Had the SNP won in 2014 they, like the Catalan nationalists more recently, would have faced the problem not only of how and how far to disengage with deep structures of economic, political, cultural, personal and emotional love hate relationship that had been taken for granted for years and years and years, but also how to manage a people polarised – just over half wanting to press ahead with a new identity, with the other half no longer feeling completely at home because they had lost something essential to their sense of themselves – which I suspect would have felt like an amputation to a lot of people; still feeling the sensation in ghost limbs, as an awful reminder that they weren’t there any more

At least, in their case, the nationalism was an inclusive one. Anyone who lived in Scotland would be considered Scots, regardless of their origin or anything else. An adjustment would have been difficult, but there was some sort of forward looking prospectus for it. Continuing to co-exist within the wider framework provided by the EU – setting common ground for the tension with the bilateral relationship with England- would have set relatively limits to the poison and polarisation generated by any divorce – just as it had allowed peaceful co-existence between the “two traditions” in the North of Ireland; pending a long term demographic shift towards a united Ireland. Love (or making it) conquering all in the end.

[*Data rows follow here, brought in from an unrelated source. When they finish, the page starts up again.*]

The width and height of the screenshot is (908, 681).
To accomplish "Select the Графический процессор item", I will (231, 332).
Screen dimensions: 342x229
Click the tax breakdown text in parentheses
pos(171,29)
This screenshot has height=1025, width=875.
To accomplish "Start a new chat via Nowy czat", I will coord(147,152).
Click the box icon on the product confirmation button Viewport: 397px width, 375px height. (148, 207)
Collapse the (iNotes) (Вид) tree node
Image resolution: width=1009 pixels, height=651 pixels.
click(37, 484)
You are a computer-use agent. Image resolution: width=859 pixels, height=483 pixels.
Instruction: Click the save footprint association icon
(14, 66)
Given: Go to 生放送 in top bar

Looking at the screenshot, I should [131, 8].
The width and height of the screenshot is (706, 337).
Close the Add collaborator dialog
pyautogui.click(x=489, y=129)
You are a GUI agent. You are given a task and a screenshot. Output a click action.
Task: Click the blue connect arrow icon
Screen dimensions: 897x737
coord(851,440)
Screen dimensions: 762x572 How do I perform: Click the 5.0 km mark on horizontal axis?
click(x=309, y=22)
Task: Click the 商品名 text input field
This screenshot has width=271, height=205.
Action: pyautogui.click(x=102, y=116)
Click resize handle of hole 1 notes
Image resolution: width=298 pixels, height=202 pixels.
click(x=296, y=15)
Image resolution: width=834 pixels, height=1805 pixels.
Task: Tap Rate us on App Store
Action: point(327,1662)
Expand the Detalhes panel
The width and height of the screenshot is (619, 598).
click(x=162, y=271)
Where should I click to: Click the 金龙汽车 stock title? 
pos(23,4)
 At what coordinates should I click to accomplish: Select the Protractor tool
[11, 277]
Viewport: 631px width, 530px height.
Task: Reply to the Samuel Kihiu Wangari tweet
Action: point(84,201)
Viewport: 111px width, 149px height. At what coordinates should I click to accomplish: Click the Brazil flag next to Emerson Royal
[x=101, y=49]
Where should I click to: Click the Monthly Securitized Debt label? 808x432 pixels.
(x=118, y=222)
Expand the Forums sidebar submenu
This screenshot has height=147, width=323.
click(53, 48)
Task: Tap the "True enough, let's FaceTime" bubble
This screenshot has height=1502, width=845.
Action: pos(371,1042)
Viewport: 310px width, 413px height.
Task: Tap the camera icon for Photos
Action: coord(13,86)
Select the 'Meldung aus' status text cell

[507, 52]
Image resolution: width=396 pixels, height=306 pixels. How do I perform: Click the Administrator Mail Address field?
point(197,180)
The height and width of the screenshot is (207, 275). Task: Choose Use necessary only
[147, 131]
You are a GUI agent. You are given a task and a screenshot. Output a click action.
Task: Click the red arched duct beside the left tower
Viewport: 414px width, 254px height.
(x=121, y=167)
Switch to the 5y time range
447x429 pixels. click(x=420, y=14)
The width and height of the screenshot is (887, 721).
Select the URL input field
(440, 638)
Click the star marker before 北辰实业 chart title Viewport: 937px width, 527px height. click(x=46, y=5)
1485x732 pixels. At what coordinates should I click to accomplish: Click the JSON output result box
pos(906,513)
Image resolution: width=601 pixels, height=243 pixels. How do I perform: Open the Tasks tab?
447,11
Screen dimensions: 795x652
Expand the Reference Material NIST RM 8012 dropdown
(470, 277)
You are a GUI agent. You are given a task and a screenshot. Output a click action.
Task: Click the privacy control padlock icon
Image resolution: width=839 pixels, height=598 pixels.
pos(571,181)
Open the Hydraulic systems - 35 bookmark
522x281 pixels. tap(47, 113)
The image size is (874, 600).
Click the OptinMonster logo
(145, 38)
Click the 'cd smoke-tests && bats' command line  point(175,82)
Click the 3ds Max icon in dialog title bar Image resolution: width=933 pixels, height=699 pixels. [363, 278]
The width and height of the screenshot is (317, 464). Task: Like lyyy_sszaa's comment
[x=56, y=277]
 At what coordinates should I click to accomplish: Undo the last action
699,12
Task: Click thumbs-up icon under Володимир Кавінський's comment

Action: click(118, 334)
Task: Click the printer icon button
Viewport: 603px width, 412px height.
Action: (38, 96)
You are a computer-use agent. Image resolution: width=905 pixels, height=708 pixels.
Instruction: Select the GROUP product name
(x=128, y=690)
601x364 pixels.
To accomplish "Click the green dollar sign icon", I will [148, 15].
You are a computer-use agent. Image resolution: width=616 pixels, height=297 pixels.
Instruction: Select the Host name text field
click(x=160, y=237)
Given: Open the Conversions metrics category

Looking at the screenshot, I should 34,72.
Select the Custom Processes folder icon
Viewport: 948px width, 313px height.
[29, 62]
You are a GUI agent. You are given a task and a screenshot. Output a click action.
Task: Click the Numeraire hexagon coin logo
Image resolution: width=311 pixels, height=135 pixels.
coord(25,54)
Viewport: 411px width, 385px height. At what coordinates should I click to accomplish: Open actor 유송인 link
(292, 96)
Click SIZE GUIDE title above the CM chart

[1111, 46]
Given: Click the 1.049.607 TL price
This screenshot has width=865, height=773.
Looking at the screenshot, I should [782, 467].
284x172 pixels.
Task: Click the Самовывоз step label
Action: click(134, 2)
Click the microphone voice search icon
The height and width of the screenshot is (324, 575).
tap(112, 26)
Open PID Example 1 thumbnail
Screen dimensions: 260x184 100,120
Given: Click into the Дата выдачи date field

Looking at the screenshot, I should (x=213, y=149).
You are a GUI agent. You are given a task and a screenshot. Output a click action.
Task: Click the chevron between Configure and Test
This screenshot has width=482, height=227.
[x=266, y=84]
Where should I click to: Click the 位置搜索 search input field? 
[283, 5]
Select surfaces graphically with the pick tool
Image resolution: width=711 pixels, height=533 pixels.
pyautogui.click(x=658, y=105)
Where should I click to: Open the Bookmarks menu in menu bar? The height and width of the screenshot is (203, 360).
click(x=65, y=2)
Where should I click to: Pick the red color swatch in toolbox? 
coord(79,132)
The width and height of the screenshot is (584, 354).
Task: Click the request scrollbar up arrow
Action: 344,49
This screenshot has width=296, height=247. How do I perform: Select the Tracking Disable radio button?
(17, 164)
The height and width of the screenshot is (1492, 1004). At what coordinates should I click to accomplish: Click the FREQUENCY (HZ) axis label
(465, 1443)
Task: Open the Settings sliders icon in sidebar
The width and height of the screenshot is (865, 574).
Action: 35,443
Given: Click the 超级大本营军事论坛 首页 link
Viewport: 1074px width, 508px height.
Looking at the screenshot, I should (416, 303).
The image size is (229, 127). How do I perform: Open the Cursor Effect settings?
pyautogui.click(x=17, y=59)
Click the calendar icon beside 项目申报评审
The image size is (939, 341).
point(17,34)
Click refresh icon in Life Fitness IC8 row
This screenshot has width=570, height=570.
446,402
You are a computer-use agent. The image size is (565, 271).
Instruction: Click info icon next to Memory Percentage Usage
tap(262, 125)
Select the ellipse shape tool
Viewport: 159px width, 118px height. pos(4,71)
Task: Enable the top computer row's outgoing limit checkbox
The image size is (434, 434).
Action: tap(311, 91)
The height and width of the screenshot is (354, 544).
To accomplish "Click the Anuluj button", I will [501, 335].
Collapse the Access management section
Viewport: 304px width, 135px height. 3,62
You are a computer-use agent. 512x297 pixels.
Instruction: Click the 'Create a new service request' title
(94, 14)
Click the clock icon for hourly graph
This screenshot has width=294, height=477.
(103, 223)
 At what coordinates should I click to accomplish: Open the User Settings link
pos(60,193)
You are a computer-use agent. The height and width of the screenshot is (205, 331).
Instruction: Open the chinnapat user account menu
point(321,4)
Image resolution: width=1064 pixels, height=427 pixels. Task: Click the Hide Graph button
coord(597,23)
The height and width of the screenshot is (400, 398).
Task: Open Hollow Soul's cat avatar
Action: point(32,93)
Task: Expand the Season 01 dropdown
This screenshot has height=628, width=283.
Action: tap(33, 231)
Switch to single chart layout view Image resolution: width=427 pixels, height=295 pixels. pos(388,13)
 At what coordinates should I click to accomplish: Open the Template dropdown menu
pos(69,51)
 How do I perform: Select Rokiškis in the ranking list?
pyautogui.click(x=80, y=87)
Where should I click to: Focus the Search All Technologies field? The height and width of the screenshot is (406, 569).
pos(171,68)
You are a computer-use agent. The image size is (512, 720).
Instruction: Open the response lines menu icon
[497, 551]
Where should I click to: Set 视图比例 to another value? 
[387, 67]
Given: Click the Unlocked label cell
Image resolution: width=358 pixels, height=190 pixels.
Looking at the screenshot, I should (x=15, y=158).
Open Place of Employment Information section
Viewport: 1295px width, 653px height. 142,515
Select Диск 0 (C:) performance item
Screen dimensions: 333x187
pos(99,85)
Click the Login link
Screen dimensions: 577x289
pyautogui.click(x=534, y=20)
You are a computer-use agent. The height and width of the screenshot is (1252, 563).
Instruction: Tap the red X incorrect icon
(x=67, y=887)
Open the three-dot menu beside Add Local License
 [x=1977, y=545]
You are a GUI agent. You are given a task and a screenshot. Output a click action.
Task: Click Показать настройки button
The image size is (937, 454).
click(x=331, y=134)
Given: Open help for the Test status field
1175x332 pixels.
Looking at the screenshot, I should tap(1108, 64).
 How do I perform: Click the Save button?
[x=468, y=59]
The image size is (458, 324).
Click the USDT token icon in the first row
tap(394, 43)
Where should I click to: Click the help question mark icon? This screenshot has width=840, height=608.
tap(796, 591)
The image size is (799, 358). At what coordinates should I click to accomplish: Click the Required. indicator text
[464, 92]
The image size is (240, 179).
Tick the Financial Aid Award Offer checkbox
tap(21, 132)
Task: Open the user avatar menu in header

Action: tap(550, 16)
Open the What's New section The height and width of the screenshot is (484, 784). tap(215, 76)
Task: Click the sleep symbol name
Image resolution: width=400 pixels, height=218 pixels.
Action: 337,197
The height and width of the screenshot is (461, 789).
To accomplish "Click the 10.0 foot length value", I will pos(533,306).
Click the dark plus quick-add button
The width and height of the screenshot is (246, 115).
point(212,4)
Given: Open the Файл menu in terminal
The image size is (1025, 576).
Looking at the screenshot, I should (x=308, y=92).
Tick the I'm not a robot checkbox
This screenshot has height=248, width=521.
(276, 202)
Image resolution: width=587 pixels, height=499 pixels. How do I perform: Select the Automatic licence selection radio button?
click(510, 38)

A loosening of absolute identities, allowing people with a differing sense of identity to share a space to live in, is at the heart of belonging in most countries that are going well, looking forward and outwards. Identities are not simple. They are multiple. Every society is to a greater or lesser extent multicultural, multi ethnic, multi faith, multi lingual and divided by class; and every individual’s sense of belonging is a unique combination of these big things and lots of little ones (illustrated rather graphically by the case of the former Jihadist who abandoned ISIS and wanted to come home because he missed his mum, pasties and Dr Who). To loosen things further, all these aspects of identity also overlap with people in other countries; which creates international identities that can be a challenge to the notion of absolute allegiance that all states seek to foster because they want people to die for them. “I vow to thee my country…”

That means that it is possible, outside of periods of crisis, and unless a state defines itself in absolute nationalist terms as belonging to ONE people, defined by blood, for people to co-exist peacefully; even while imagining the country they live in in completely different ways and as a very different place. A metaphor for this is China Mieville’s The City and the City – where the very different cities of Beszel and Ul Qoma occupy the same space operating on different rules and perceived at different ends of the colour spectrum – while their citizens see each other – and the other city – only as a glimpse on the edge of perception.

It’s at moments of crisis – when the economy no longer holds out a future of promise, when people begin to struggle to make ends meet in the here and now, that mutually exclusive visions become more forceful and frenetic, discourse becomes coarse, the centre falls apart – because the arguments really matter – and implicit aspects of identity become explicit and visible and fundamental. When this occurs there is the shock of a rift and the beginning of a prolonged crisis.